%%

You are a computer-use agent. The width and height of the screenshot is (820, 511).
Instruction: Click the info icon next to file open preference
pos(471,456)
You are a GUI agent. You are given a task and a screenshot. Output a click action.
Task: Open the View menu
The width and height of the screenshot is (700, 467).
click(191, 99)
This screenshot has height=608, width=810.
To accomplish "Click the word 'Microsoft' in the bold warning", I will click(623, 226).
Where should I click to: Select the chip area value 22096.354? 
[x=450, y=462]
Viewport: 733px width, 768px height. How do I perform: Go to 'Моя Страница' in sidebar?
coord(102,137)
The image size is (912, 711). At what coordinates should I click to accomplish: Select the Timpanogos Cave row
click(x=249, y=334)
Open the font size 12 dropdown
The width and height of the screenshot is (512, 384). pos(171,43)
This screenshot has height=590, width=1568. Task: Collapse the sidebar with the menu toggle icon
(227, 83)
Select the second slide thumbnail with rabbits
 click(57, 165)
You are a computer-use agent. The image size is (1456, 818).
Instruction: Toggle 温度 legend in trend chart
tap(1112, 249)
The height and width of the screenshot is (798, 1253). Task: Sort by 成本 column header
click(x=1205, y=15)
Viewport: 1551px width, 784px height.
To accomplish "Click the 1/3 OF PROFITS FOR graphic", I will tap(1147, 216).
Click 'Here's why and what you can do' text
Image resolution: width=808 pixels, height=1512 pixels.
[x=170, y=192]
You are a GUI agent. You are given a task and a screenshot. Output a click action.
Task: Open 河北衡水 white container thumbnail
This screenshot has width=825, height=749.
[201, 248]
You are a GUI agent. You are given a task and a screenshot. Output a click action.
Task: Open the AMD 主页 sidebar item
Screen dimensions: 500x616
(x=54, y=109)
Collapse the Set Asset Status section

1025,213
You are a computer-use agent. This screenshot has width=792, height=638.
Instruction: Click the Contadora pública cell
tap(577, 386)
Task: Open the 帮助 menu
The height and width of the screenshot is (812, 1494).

%%

== To do ==
Give back each record, exactly as it reads.

== Exercise answer ==
You are a computer-use agent. The width and height of the screenshot is (820, 511).
Instruction: Click the info icon next to file open preference
pos(471,456)
You are a GUI agent. You are given a task and a screenshot. Output a click action.
Task: Open the View menu
The width and height of the screenshot is (700, 467).
click(191, 99)
This screenshot has height=608, width=810.
To accomplish "Click the word 'Microsoft' in the bold warning", I will click(623, 226).
Where should I click to: Select the chip area value 22096.354? 
[x=450, y=462]
Viewport: 733px width, 768px height. How do I perform: Go to 'Моя Страница' in sidebar?
coord(102,137)
The image size is (912, 711). At what coordinates should I click to accomplish: Select the Timpanogos Cave row
click(x=249, y=334)
Open the font size 12 dropdown
The width and height of the screenshot is (512, 384). pos(171,43)
This screenshot has height=590, width=1568. Task: Collapse the sidebar with the menu toggle icon
(227, 83)
Select the second slide thumbnail with rabbits
 click(57, 165)
You are a computer-use agent. The image size is (1456, 818).
Instruction: Toggle 温度 legend in trend chart
tap(1112, 249)
The height and width of the screenshot is (798, 1253). Task: Sort by 成本 column header
click(x=1205, y=15)
Viewport: 1551px width, 784px height.
To accomplish "Click the 1/3 OF PROFITS FOR graphic", I will tap(1147, 216).
Click 'Here's why and what you can do' text
Image resolution: width=808 pixels, height=1512 pixels.
[x=170, y=192]
You are a GUI agent. You are given a task and a screenshot. Output a click action.
Task: Open 河北衡水 white container thumbnail
This screenshot has width=825, height=749.
[201, 248]
You are a GUI agent. You are given a task and a screenshot. Output a click action.
Task: Open the AMD 主页 sidebar item
Screen dimensions: 500x616
(x=54, y=109)
Collapse the Set Asset Status section

1025,213
You are a computer-use agent. This screenshot has width=792, height=638.
Instruction: Click the Contadora pública cell
tap(577, 386)
Task: Open the 帮助 menu
The height and width of the screenshot is (812, 1494).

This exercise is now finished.